Aku membereskan barang-barang ku dengan cepat. Kain ku yang kotor langsung aku buat ke mesin cuci. Sepatu-sepatu ku taruh di rak sepatu dengan susunan yang rapi. Semua barang yang ada di mobil ku turunkan tanpa mengeluh, aku menyusun dan mencuci mereka.

Semua sudah selesai aku bereskan, aku sudah bisa berbaring di kamar sepuas yang aku mau. Aku mengambil handphone ku dan mengabari Victor kalau pekerjaan ku sudah selesai. Dia langsung membalas chat ku dan kami mulai chatingan selama beberapa waktu.

Ketika hati ku lagi berbunga-bunga karena gombalan Victor, tiba-tiba Kevin menelepon ku. Aku keluar dari ruang chat kami, lalu aku mengangkat telepon dari Kevin.

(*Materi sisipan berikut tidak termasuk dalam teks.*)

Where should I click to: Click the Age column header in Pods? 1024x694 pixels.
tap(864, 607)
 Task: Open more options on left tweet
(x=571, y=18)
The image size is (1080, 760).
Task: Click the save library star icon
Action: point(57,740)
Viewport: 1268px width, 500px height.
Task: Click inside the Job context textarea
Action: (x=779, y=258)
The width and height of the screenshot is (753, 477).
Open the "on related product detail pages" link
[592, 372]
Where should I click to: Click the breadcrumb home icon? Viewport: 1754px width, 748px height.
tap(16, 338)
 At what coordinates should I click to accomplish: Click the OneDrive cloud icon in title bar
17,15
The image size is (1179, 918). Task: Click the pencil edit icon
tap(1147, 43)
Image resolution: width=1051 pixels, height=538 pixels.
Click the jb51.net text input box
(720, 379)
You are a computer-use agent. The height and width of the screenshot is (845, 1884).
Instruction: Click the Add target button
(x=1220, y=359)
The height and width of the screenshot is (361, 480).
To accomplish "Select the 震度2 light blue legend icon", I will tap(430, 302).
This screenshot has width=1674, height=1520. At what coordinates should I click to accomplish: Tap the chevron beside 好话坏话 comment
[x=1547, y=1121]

"Ada apa?" tanya ku dengan kesal. Dia mengganggu aku chatan dengan Victor.

"Maaf tidak mengabari kamu selama ini. Aku dengar kamu kemarin jalan-jalan, ya? Gimana? Seru?"

"Seru."

Kevin terdiam sejenak, dia tidak langsung menjawab atau berkata sepatah katapun kepadaku.

Sebelum Kevin melanjutkan perbincangan kami, aku menghidupkan laptopku. Entah kenapa aku membuka zoom dan mengajak Kevin untuk zoom. Bukankah aku bodoh? Mengapa aku mengajak dia zoom?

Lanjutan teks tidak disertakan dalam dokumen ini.